Projects 81: Jean Shin
Jean Shin will use work garments donated by MoMA staff to create a site-specific mural and corresponding hanging sculpture in the lobby at MoMA QNS.
The Whitney
945 Madison Ave. at 75th Street
6 to 77th Street (walk two blocks west to Madison Avenue)
Evidence of Impact: Art and Photography 1963–1978
The 1960s and 1970s were a time of intense activity and transition in American art, when boundaries previously drawn between art and popular culture were crossed. Photography played an active role in the art of the period, as artists who did not consider themselves photographers—Wallace Berman, Paul McCarthy, Dennis Oppenheim, and Adrian Piper among them—used the medium to document actions, probe gender or racial identities, or address the nature of photographic representation itself.
Cotton Puffs, Q-tips®, Smoke and Mirrors: The Drawings of Ed Ruscha
This landmark exhibition will present more than two hundred of Ed Ruscha's original works on paper, ranging from depictions of vernacular objects, trademarks, and gas stations, to renderings of words and phrases in countless stylistic variations. His use of unusual media, including fruit and vegetable juices, gunpowder, blood, and tobacco juice, further attests to the ingenuity of this major American artist.
Ed Ruscha and Photography
Since the beginning of Ruscha’s career as an artist in 1961, photography has been both an inspiration and a source of discovery for the artist. This important exhibition of Ruscha’s photographs, curated by Sylvia Wolf, includes rare pictures that have been tucked away in boxes in the artist’s studio and have remained unpublished and unseen. This exhibition will provide over fifty vintage prints and photographic studies.
Pop/Concept: Highlights from the Permanent Collection
In the early 1960s, a group of young American artists, including Jasper Johns, Roy Lichtenstein, Claes Oldenburg, and Andy Warhol, captured the nation’s attention with works featuring images drawn directly from popular culture. The seemingly banal subjects and cool, detached techniques pioneered by the Pop artists overshadowed the conceptual attitudes that underlay their work.

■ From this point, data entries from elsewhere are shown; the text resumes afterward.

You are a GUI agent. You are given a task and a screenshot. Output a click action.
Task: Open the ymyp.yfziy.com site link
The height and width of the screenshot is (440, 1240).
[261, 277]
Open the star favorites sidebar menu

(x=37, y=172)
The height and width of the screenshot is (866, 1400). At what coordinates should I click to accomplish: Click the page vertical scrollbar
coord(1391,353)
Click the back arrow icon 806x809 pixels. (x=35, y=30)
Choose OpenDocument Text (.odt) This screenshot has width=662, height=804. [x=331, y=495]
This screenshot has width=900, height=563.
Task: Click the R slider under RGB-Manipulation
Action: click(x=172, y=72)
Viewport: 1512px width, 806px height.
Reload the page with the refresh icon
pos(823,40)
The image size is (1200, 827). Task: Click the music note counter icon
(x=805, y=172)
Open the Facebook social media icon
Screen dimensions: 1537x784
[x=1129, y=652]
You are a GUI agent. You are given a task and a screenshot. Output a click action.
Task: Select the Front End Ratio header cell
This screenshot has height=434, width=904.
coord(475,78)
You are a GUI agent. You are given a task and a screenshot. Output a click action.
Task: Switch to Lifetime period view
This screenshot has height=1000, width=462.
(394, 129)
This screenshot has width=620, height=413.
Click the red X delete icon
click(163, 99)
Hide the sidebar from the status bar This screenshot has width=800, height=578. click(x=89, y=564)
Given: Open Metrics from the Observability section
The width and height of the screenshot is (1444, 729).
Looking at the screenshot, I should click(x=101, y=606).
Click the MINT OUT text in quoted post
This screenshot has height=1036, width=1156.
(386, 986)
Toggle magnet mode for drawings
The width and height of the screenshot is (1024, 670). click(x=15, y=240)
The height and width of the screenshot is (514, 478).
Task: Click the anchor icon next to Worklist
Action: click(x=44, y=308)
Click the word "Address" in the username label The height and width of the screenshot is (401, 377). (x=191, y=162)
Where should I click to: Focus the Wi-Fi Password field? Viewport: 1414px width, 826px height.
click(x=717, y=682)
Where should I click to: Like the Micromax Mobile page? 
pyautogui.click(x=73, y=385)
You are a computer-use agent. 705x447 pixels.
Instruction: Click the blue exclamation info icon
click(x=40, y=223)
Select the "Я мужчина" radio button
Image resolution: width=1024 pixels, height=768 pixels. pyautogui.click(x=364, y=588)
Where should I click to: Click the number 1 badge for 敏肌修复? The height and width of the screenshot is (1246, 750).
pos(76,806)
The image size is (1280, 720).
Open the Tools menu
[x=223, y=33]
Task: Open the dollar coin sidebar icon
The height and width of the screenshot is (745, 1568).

Conceptualism was seen as the exclusive purview of another group of artists, including Joseph Kosuth, Bruce Nauman, Lawrence Weiner, and the Fluxus artists, who used words and ideas as the materials of their art.
LOT-EK: Mobile Dwelling Unit
Ada Tolla and Giuseppe Lignano, the founders of the architectural firm LOT/EK (pronounced “low-tech”), reinvent conventional space with the discarded materials of everyday life, infusing vitality into the Duchampian method of incorporating found objects into one’s art. For this installation presented in the Sculpture Court as part of the Contemporary Series, LOT-EK exhibits their architectural prototype, the Mobile Dwelling Unit (MDU), a functional living space converted from a standardized shipping container.
Eyebeam
540 W 21st Street, (between 10th and 11th Avenues)
Prix Selection
Prix Selection at Eyebeam offers a look into the development and history of interactive art by presenting eight award winning works in the Interactive Art category of the Prix Ars Electronica, the world's oldest and most important competition in the cyberarts. These installations demonstrate the realization of artistic concepts through the use of new technologies with the potential to expand the radius of human experience and environment, as well as establish interactive art as one of contemporary culture's most powerful emerging forms. The exhibit is accompanied by the elobby, a lounge-library-screening area containing a rare selection of DVDs, catalogs and web interfaces that offer comprehensive view of the evolution and diversity of artist's approaches to new media. The elobby will also feature a looped screening of groundbreaking animations from the Ars Electronica Computer Art prize winners. Visitors may investigate these materials at their leisure as well as take advantage of the free wireless connectivity in the elobby.
Shopping
H&M
640 Fifth Ave at 51st St (212-489-0390). Subway: B, D, F to 47–50th Sts–Rockefeller Ctr; E, V to Fifth Ave–53rd St. Mon–Sat 10am–8pm; Sun 11am–7pm. AmEx, MC, V.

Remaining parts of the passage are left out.